Higher DNAmAA was associated with lower levels of TC, HDL-C, and LDL-C, and higher levels of TG in Model 1 (P < 0.05; Table 2) for all DNAmAA measures except for HorvathAA. After further adjustment for BMI, smoking status, and educational attainment (Model 2), GrimAA and DunedinPACE remained associated with all lipid measures. All other associations remained significant although most had slightly attenuated effect estimates, except for PhenoAA with TC and HannumAA with HDL-C, LDL-C and TG, which were no longer significant. Similar patterns were observed when we further examined the standardized epigenetic age acceleration measures and blood lipids (Supplemental Table 3). Among all significant associations in Model 2, DunedinPACE was most strongly associated with all blood lipids, followed by GrimAA. HannumAA and PhenoAA shared similar but smaller estimates. Specifically, a one-unit increase in DunedinPACE was associated with decreases of 38.74 mg/dL, 20.55 mg/dL, and 27.87 mg/dL in TC, HDL-C, and LDL-C, respectively, and an increase of 73.17 mg/dL in TG. Additionally, a one-year increase in GrimAA was associated with decreases of 0.66, 0.51, and 0.62 mg/dL in TC, HDL-C, and LDL-C, respectively, and an increase of 1.75 mg/dL in TG. Because HDL-C and TG were natural log-transformed prior to analyses, these effect size estimates, and those reported subsequently, correspond to a person with the mean blood lipid level in the sample (i.e., HDL-C at 57.0 mg/dL or TG at 144.8 mg/dL). Most of the associations remained significant in non-Hispanic White and non-Hispanic Black samples, with similar effect estimates. Few associations were detected in Hispanics (Supplemental Table 4).

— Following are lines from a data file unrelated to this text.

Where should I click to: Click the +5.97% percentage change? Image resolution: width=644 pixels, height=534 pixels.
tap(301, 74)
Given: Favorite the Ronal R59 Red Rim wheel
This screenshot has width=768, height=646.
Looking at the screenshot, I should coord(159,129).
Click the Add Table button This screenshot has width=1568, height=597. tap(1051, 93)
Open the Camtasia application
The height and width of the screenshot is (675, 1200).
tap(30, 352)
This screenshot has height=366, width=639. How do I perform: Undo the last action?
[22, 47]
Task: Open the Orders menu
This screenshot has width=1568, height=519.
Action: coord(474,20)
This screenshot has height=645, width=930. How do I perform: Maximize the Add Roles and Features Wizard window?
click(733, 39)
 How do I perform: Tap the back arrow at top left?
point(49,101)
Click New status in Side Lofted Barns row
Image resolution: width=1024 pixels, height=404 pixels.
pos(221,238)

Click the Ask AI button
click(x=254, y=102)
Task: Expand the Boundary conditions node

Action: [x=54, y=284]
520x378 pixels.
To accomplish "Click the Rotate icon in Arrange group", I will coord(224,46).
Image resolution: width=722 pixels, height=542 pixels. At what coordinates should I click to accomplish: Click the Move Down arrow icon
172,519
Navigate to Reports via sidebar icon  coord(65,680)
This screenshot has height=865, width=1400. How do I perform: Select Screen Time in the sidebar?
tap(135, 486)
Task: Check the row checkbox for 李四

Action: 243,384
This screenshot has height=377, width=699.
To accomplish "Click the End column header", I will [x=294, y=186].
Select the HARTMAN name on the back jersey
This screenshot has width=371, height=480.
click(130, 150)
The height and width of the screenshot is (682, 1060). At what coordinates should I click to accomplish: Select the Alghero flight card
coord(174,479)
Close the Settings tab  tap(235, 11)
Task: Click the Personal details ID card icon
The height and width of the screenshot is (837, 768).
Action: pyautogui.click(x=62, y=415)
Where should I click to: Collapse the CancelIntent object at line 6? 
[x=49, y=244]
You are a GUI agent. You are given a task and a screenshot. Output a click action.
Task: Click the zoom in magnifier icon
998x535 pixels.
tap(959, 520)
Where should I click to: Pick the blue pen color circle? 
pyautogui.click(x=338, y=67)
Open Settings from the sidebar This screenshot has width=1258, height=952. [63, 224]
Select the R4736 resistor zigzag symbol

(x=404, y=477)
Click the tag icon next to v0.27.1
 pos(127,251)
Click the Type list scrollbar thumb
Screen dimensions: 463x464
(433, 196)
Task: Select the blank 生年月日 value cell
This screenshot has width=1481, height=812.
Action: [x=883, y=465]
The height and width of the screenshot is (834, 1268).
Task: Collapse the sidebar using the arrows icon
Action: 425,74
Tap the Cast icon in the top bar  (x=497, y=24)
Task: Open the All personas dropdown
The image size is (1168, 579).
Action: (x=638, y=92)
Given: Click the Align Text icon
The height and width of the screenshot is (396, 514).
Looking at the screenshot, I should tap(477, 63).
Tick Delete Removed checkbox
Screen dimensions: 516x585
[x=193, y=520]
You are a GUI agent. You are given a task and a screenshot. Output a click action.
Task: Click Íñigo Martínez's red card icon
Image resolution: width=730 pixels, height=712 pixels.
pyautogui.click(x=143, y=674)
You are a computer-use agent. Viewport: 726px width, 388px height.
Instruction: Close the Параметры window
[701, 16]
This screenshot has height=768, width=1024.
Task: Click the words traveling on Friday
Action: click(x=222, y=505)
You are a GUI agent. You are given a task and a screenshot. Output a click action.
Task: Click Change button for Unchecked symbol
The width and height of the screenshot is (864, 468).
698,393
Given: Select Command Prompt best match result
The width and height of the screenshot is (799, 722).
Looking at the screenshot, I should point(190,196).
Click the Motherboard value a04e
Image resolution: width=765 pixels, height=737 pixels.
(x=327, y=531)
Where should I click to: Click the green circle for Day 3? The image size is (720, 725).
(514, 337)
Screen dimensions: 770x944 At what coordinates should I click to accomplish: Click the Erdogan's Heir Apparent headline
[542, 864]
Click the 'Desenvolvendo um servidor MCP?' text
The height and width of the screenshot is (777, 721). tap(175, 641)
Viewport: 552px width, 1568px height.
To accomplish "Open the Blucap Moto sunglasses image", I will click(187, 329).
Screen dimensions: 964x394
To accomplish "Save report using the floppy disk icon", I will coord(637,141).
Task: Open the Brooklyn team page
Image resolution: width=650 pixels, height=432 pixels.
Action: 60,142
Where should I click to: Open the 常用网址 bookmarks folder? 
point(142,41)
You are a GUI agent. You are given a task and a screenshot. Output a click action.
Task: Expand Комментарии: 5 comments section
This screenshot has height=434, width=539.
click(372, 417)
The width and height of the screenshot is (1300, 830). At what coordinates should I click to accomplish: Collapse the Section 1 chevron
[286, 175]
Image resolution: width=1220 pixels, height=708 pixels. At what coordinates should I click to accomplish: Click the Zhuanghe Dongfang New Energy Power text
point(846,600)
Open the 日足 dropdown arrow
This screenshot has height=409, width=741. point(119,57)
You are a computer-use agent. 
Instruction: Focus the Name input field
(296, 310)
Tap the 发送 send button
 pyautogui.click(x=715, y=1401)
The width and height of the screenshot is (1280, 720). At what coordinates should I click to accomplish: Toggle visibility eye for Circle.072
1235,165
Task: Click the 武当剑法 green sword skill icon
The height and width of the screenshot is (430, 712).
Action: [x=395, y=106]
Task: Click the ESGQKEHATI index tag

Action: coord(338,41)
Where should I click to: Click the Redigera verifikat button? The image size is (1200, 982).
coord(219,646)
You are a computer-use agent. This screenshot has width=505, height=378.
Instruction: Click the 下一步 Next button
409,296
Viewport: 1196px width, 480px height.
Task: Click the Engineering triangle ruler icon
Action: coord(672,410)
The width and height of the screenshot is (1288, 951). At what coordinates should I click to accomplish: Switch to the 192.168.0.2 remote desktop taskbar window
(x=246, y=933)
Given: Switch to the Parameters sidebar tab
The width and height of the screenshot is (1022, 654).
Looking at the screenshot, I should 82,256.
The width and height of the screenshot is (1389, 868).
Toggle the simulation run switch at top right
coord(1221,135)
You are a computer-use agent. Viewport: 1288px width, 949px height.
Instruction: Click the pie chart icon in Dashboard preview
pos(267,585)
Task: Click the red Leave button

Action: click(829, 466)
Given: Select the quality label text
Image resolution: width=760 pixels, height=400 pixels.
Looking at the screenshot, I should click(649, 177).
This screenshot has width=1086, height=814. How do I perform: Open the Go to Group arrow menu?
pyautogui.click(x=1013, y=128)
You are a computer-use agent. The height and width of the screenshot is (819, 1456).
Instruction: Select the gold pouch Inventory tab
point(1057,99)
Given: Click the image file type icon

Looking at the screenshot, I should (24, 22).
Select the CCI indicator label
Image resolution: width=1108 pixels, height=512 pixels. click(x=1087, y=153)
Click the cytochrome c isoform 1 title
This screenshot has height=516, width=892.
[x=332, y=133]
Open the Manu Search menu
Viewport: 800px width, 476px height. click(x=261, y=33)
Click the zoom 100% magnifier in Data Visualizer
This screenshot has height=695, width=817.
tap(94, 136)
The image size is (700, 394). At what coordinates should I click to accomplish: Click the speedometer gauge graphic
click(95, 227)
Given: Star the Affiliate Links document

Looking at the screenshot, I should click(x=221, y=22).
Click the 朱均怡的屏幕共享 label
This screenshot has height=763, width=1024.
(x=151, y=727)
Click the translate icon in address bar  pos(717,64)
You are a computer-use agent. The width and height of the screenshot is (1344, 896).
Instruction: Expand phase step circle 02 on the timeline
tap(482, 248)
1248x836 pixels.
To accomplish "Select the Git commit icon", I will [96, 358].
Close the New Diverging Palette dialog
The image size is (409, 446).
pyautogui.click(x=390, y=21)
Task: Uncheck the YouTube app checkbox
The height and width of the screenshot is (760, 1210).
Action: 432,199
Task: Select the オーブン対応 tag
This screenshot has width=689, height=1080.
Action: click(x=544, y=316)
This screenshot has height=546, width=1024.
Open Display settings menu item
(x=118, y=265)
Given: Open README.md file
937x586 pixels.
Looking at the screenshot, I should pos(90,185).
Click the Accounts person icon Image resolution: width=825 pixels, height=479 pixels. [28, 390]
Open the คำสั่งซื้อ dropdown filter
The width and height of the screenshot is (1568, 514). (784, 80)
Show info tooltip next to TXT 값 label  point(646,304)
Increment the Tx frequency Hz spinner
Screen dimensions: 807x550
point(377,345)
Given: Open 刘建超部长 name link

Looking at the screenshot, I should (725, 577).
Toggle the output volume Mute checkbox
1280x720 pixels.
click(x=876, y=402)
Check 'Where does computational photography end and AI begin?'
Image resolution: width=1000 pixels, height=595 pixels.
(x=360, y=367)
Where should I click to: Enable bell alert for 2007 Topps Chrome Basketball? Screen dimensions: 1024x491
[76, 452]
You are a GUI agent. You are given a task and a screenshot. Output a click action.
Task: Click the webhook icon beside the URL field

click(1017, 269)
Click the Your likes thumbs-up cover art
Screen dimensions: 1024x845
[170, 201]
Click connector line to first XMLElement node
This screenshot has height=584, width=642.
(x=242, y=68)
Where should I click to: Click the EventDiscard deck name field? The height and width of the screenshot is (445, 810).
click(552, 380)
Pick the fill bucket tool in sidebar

When we examined the individual CpGs that were included in the clocks, we found that DunedinPACE had the highest percentage of CpGs associated with each lipid except for TC (ranging from 15.0 to 24.3%). For TC, the largest percentage of associated CpGs were from HannumAA (23.9%, Supplemental Table 5). For each lipid, the top 10 significant CpGs are reported, along with annotation information including the corresponding clock(s), chromosomal locations, and nearest gene(s) (Supplemental Tables 6–9). A handful of the top 10 CpGs for each lipid are located within enhancer and promoter regions, and a larger proportion are located at DNAse hypersensitive sites (DHS) which are indicative of active transcription.
We further stratified the sample by fasting status (Supplemental Table 10) and lipid-lowering medication use (Supplemental Table 11), respectively, in Model 2 to see whether the associations between epigenetic age acceleration and lipid levels vary across groups. Associations between DNAmAA and blood lipids were detected in participants who both fasted and did not fast, except for LDL-C, which was only detected in participants who fasted. We also detected associations mainly in participants who did not use lipid-lowering medication at the time of the blood draw. Overall, DunedinPACE had the most consistent associations among the DNAmAA measures, as it was associated with all lipids across all groups except for LDL-C in non-fasting participants.
Finally, a 1-year increase GrimAA was associated with 1.06 higher odds of incident CVD over the next four years (P = 0.038; Supplemental Table 12). No other epigenetic age acceleration measures were associated with incident CVD, although DunedinPACE was marginally significant (OR = 3.99; P = 0.065).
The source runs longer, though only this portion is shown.